Copy the items starting at the line containing "You are a GUI" and ending at the line containing "[x=1098, y=599]", keeping every line and adding 69 to each coordinate in the answers.
══ Data shown ══
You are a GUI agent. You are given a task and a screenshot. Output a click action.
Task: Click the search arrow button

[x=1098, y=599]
═══
══ Data shown ══
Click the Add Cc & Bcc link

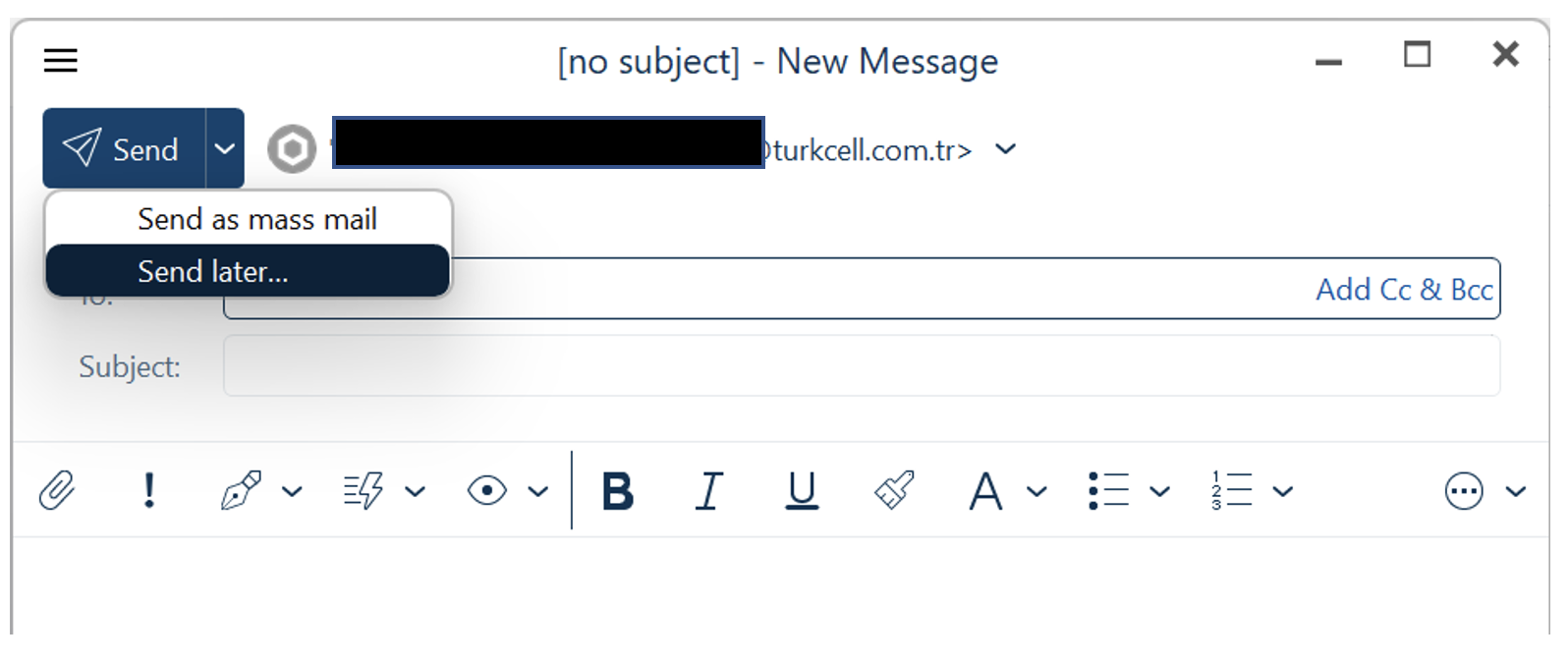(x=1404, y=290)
═══
Complete output:
You are a GUI agent. You are given a task and a screenshot. Output a click action.
Task: Click the search arrow button

[x=1167, y=668]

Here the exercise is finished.